━━━ Source records

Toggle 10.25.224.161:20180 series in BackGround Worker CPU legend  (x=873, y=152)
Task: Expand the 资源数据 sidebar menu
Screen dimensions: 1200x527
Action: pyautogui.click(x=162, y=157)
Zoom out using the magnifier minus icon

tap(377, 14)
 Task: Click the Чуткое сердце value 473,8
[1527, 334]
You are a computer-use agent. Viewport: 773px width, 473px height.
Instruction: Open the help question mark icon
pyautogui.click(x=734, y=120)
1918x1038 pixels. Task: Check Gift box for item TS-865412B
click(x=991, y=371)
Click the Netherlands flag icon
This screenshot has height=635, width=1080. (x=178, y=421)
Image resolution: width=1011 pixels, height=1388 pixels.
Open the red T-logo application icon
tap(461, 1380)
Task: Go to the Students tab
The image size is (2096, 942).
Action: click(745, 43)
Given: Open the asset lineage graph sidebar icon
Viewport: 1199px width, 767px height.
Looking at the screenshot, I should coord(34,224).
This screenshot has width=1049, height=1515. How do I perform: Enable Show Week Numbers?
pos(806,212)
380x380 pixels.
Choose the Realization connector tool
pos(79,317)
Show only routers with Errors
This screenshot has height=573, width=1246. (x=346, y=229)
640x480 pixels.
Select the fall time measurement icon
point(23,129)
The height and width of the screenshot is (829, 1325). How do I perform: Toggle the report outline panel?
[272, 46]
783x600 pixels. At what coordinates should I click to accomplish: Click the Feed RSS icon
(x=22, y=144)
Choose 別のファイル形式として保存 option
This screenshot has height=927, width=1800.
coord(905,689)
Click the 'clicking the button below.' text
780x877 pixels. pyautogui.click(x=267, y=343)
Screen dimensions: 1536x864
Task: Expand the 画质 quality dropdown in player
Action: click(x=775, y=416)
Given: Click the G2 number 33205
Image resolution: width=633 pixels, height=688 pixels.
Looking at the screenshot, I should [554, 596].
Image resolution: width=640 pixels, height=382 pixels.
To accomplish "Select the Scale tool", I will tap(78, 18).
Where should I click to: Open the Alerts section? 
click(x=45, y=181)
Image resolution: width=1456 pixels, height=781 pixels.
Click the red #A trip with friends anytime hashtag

━━━━━━

**Task directions**.
Give back the complete data exactly as supplied.

**Final answer**.
Toggle 10.25.224.161:20180 series in BackGround Worker CPU legend  (x=873, y=152)
Task: Expand the 资源数据 sidebar menu
Screen dimensions: 1200x527
Action: pyautogui.click(x=162, y=157)
Zoom out using the magnifier minus icon

tap(377, 14)
 Task: Click the Чуткое сердце value 473,8
[1527, 334]
You are a computer-use agent. Viewport: 773px width, 473px height.
Instruction: Open the help question mark icon
pyautogui.click(x=734, y=120)
1918x1038 pixels. Task: Check Gift box for item TS-865412B
click(x=991, y=371)
Click the Netherlands flag icon
This screenshot has height=635, width=1080. (x=178, y=421)
Image resolution: width=1011 pixels, height=1388 pixels.
Open the red T-logo application icon
tap(461, 1380)
Task: Go to the Students tab
The image size is (2096, 942).
Action: click(745, 43)
Given: Open the asset lineage graph sidebar icon
Viewport: 1199px width, 767px height.
Looking at the screenshot, I should coord(34,224).
This screenshot has width=1049, height=1515. How do I perform: Enable Show Week Numbers?
pos(806,212)
380x380 pixels.
Choose the Realization connector tool
pos(79,317)
Show only routers with Errors
This screenshot has height=573, width=1246. (x=346, y=229)
640x480 pixels.
Select the fall time measurement icon
point(23,129)
The height and width of the screenshot is (829, 1325). How do I perform: Toggle the report outline panel?
[272, 46]
783x600 pixels. At what coordinates should I click to accomplish: Click the Feed RSS icon
(x=22, y=144)
Choose 別のファイル形式として保存 option
This screenshot has height=927, width=1800.
coord(905,689)
Click the 'clicking the button below.' text
780x877 pixels. pyautogui.click(x=267, y=343)
Screen dimensions: 1536x864
Task: Expand the 画质 quality dropdown in player
Action: click(x=775, y=416)
Given: Click the G2 number 33205
Image resolution: width=633 pixels, height=688 pixels.
Looking at the screenshot, I should [554, 596].
Image resolution: width=640 pixels, height=382 pixels.
To accomplish "Select the Scale tool", I will tap(78, 18).
Where should I click to: Open the Alerts section? 
click(x=45, y=181)
Image resolution: width=1456 pixels, height=781 pixels.
Click the red #A trip with friends anytime hashtag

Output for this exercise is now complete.